What we need to know about anxiety
Written in association with:Anxiety is a common condition that affects millions of people worldwide. It may manifest as a constant feeling of worry, fear, or a sense of dread that can interfere with daily life. But there’s good news: anxiety can be managed, and one of the most effective therapies is Cognitive Behavioural Therapy (CBT).
What is anxiety?
Anxiety is a natural response of the body to stressful situations. It’s part of our "fight or flight" mechanism that helps us react to potential dangers. However, when anxiety becomes excessive and persistent, it can interfere with our ability to live a normal life.

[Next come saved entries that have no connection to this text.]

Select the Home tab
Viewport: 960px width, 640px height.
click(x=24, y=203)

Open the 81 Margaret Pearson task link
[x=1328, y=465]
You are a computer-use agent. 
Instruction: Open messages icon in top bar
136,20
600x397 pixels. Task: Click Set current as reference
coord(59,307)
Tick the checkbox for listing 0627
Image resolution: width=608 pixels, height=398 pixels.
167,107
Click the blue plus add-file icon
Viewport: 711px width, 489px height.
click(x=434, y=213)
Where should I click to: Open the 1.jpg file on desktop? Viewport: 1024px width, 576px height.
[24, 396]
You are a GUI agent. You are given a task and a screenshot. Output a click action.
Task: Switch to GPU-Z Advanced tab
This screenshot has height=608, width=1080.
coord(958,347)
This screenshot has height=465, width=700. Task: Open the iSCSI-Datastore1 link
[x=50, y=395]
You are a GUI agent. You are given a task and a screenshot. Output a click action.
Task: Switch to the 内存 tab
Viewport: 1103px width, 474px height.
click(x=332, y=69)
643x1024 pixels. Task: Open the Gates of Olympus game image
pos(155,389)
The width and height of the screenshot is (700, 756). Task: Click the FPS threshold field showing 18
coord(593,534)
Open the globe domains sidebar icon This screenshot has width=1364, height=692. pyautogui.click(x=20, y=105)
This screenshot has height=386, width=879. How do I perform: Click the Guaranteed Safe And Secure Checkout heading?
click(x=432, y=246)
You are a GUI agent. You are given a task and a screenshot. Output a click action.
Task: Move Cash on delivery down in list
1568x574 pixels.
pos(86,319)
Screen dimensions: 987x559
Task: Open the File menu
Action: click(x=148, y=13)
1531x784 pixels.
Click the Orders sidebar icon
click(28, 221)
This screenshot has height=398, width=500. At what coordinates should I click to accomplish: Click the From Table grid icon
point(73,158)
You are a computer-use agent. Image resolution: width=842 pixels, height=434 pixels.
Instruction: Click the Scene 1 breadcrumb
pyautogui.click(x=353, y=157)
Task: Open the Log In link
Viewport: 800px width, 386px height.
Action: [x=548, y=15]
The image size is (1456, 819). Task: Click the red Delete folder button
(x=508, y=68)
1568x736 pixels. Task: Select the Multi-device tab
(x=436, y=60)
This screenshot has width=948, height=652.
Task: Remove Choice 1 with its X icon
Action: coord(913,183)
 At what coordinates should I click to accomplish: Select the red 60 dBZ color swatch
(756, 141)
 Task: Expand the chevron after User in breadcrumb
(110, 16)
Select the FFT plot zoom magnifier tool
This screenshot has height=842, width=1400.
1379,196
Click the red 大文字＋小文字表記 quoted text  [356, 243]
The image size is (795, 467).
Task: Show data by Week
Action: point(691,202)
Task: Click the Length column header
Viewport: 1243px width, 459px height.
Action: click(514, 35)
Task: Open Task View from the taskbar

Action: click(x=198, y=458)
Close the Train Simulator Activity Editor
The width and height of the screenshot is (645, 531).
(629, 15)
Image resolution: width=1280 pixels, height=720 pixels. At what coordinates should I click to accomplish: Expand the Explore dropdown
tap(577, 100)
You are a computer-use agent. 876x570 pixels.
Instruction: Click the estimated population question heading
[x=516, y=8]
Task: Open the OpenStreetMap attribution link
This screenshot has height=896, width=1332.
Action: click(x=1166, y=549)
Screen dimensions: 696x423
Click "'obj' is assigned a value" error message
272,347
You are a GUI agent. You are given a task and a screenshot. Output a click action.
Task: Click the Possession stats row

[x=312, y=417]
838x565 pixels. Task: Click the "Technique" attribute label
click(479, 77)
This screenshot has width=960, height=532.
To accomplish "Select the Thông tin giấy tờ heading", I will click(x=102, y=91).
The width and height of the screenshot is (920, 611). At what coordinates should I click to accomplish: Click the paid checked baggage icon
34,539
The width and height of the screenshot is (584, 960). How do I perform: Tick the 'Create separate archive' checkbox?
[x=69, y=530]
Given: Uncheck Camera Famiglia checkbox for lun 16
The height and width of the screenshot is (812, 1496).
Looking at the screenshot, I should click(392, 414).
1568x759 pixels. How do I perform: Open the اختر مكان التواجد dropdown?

Symptoms may include:
- Heart palpitations
- Excessive sweating
- Tremors
- Feeling of suffocation
- Persistent worry
- Difficulty concentrating
What is cognitive behavioural therapy (CBT)?
CBT is a type of therapy that aims to change the thought patterns and behaviours that contribute to anxiety. It is a practical, short-term therapy that focuses on the present and current problems. CBT is based on the idea that our thoughts, emotions, and behaviours are interconnected, and by changing our negative thoughts, we can alter our emotions and behaviours.
How does CBT work?
CBT typically takes place in weekly sessions with a qualified therapist. Here are some key steps in the therapeutic process:
Identifying negative thoughts: The first step in CBT involves identifying the negative and irrational thoughts that fuel anxiety. For example, you might think, "If I speak in public, I’ll embarrass myself, and everyone will judge me."
Challenging negative thoughts: Once identified, these thoughts are challenged. The therapist helps you see if these thoughts are realistic or if there is concrete evidence to support them. In many cases, you’ll find that your negative thoughts are exaggerated or unfounded.
Replacing with positive thoughts: After challenging the negative thoughts, the next step is to replace them with more positive and realistic ones. For example, you might replace the thought "I will embarrass myself" with "I have prepared well for my speech, and I can do this."
Changing behaviours: In addition to changing thoughts, CBT helps you alter behaviours that fuel anxiety. For instance, if you avoid social situations out of fear of being judged, the therapist might encourage you to gradually participate in social events to overcome your fear.
Why is CBT effective?
CBT is one of the most studied therapies and has been proven effective in treating anxiety. It works because it provides you with practical tools to manage anxiety and teaches you how to confront negative thoughts and behaviours. Moreover, CBT is evidence-based and can be tailored to individual needs.